Building Community Based Safety Nets for Victims of Elder Abuse: An Interview with Jacke Schroeder

The proverb that “it takes a village” doesn’t just apply to children. Often it takes a village to help solve a variety of issues, including creating resources to help the victims of elder abuse.

Check out this recorded webinar, as Jacke Schroeder from CHANA‘s SAFE: Stop Abuse of Elders program shares:

  • elder abuse shelter movement and how the shelter model uniquely leverages existing community resources to fill the critical services gap for vulnerable victims,
  • a variety of unique program models designed to fill this critical gap,
  • how a faith-based coalition came together to provide emergency shelter, awareness education, crisis care management, counseling and legal support.

 

Justice Clearinghouse Editors (JCH): Jacke, you’re a new presenter for us here at Justice Clearinghouse. Share with us a bit about your background.  What drew you to this career path and area of expertise?

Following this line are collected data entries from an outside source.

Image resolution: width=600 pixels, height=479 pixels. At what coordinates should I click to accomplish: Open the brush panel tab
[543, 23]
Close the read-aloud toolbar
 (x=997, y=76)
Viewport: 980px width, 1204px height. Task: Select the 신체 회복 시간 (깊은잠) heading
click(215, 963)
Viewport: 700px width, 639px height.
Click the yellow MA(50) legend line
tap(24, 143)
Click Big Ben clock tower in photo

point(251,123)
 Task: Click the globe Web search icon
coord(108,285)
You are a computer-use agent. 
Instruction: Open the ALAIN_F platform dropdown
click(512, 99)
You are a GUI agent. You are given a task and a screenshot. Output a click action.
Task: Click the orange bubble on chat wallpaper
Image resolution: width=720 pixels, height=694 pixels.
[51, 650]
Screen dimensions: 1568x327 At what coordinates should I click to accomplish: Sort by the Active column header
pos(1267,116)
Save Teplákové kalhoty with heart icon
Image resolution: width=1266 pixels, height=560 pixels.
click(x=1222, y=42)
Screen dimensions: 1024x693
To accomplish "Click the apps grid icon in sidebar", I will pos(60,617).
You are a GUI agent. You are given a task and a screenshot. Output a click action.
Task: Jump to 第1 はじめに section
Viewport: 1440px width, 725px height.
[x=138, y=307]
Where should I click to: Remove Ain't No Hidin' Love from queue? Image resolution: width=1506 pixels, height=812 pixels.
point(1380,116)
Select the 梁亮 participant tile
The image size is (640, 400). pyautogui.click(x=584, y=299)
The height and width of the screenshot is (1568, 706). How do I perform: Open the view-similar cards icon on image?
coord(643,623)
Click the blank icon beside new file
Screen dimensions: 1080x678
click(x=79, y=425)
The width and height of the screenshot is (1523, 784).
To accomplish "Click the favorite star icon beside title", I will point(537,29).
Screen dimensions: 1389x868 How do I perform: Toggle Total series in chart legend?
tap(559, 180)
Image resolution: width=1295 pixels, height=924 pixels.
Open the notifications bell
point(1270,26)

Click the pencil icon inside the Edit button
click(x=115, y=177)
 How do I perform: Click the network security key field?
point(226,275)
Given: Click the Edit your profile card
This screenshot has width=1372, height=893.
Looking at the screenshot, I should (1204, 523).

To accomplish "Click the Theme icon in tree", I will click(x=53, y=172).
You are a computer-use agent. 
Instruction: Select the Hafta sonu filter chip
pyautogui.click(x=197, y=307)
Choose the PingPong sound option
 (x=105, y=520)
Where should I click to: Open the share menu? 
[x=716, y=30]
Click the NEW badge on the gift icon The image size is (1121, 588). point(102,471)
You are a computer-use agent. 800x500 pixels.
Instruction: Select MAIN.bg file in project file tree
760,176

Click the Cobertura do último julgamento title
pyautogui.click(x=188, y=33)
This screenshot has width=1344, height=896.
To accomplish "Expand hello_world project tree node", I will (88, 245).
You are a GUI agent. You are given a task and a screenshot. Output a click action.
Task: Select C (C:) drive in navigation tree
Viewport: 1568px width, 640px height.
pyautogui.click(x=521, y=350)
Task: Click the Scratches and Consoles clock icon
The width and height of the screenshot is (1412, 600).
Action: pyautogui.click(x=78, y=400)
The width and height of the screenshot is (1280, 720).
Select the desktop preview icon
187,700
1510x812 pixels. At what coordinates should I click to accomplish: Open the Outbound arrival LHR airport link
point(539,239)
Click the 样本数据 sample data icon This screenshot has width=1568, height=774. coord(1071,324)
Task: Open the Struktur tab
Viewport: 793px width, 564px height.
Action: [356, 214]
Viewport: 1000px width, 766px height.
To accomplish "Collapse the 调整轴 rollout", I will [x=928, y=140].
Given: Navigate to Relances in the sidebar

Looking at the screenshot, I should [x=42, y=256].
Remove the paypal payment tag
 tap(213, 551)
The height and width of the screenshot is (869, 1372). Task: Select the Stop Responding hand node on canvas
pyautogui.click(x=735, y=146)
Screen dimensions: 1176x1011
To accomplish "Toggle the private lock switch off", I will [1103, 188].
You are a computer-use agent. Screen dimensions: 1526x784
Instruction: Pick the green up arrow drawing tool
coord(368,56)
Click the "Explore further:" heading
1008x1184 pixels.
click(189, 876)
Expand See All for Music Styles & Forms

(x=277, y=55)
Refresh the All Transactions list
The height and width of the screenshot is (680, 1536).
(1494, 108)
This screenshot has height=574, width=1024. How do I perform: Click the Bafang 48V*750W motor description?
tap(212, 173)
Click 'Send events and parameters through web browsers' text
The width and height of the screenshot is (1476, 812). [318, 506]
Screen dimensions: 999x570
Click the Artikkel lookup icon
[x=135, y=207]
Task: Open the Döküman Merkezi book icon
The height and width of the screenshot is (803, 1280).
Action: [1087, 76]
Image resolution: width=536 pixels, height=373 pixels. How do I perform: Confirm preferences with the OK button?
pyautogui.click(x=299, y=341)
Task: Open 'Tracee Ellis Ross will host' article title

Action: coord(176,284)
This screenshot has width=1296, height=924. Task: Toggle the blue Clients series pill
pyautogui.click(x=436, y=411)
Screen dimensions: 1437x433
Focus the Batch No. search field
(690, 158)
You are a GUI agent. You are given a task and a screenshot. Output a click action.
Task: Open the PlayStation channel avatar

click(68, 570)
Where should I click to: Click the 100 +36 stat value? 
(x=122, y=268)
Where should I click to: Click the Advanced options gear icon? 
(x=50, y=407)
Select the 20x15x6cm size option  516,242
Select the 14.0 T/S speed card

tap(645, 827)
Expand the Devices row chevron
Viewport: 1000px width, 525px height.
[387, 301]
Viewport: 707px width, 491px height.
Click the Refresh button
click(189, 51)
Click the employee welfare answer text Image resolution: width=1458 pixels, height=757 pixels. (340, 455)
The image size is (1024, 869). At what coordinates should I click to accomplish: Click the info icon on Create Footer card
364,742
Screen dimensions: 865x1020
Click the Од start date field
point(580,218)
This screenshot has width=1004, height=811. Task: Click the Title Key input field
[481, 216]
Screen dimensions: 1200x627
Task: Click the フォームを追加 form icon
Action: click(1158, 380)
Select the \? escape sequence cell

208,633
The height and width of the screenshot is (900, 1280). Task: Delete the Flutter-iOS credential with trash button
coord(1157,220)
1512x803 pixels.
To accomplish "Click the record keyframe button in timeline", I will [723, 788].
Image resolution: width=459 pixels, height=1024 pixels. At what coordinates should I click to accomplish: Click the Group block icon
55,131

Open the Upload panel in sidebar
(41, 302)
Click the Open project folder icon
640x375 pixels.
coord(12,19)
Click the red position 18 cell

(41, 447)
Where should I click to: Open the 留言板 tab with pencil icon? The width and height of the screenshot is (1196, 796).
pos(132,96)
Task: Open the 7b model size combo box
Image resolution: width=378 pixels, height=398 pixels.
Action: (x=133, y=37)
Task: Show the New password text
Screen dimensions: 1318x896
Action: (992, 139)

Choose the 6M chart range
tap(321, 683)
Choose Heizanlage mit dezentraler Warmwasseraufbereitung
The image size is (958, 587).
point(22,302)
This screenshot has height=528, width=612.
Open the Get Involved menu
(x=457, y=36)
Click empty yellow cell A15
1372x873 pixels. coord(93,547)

Jacke Schroeder: What most inspired my career path was witnessing my maternal grandmother struggle to navigate her life while suffering from clinical depression due to complex trauma.  My grandmother lived with my family throughout my childhood.  Later, my father suffered a profound stroke which was followed by my mother’s untimely death.  Observing how they each were responded to by their medical and social services systems, I became passionate about changing how society views and treats our elders.

I’m an LCSW-C (Licensed Certified Social Worker-Clinical) with over 30 years of practice in administrative and clinical social work.  I’ve focused on healing and transformation for myself, my clients, and organizations, throughout my life.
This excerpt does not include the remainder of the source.